Derivation wrt a vector variable: what happens to transpose of the vector?

226 Views Asked by At

Considering $x,y$ are vectors and $\mu,\Sigma$ are mean (vector) and covariance (matrix); how to solve:

$(1): \displaystyle \frac{\partial }{\partial X}{[(y-x-\mu_N)^T\Sigma_N^{-1}(y-x-\mu_N) + (x-\mu_X)^T \Sigma_X^{-1}(x-\mu_X))]}=0$

I have the final answer which first simplifies as:

$(2):-\Sigma_N^{-1}(y-x-\mu_N)+\Sigma_X^{-1}(x-\mu_X)=0$

And then:

$(3): x=(\Sigma_N^{-1}+\Sigma_N^{-1})^{-1}(\Sigma_N^{-1}(y-\mu_N)+\Sigma_X^{-1}\mu_X) $

from $(2)$ to $(3)$ is obvious. But when I simplify $(1)$, I can't get to $(2)$ and I have extra terms with $x^T$ in my equation before taking the derivative. As I know (reference1, reference2):

$\displaystyle \frac{\partial }{\partial x}x^T={[\displaystyle \frac{\partial }{\partial x}x]}^T$

so those extra terms can not be eliminated. If I eliminate those terms with only $x^T$ after taking derivative, I exactly get to $(2)$ then $(3)$.

Any idea what's wrong?

1

There are 1 best solutions below

2
On BEST ANSWER

If $(\mu_X, \mu_N)$ are vectors, and you are adding them to $(X,Y)$ -- then the latter must also be vectors (not matrices). So I'll denote them by $(x,y)$.
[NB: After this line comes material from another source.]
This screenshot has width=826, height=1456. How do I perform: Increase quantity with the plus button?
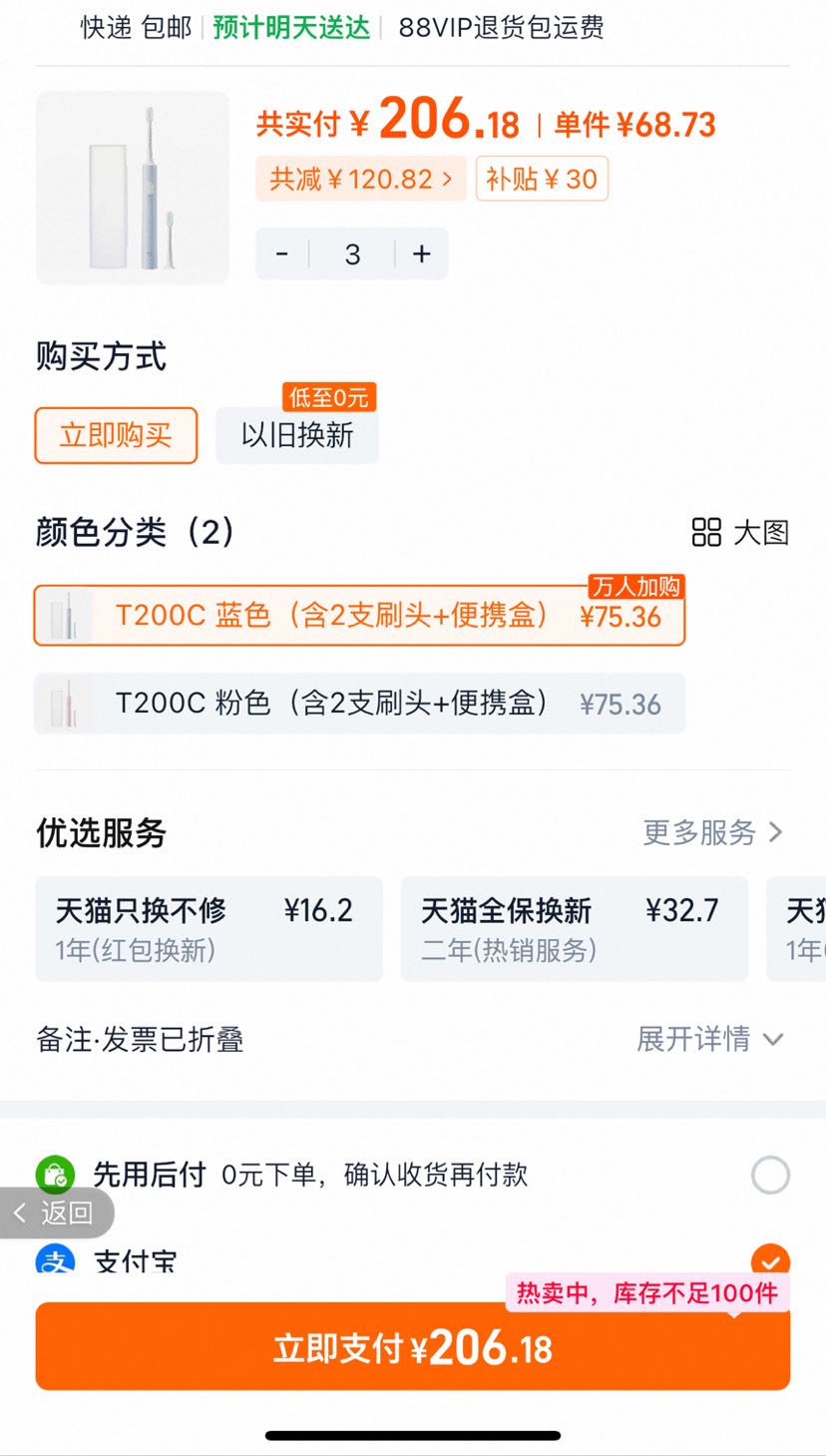point(422,254)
Define a few variables for convenience, and ease of typing $$\eqalign{ A &= \Sigma_N^{-1} \cr B &= \Sigma_X^{-1} \cr a &= y-x-\mu_N \cr b &= x-\mu_X \cr }$$ In terms of these variables, the function can be written as $$\eqalign{ f &= a^TAa + b^TBb \cr &= A:aa^T + B:bb^T }$$ where the colons denote the Frobenius product.

Taking the differential $$\eqalign{ df &= A:d(aa^T) + B:d(bb^T) \cr &= A:(da\,a^T+a\,da^T) + B:(db\,b^T+b\,db^T) \cr &= (A+A^T)\,a:da + (B+B^T)\,b:db \cr &= 2A\,a:da + 2B\,b:db \cr &= 2\,A\,a:(-dx) + 2\,B\,b:dx \cr }$$ Since $df=\big(\frac{\partial f}{\partial x}:dx\big),\,$ the gradient is $$\eqalign{ \frac{\partial f}{\partial x} &= 2\,(B\,b-A\,a) \cr\cr }$$ Setting this to zero yields equation (2).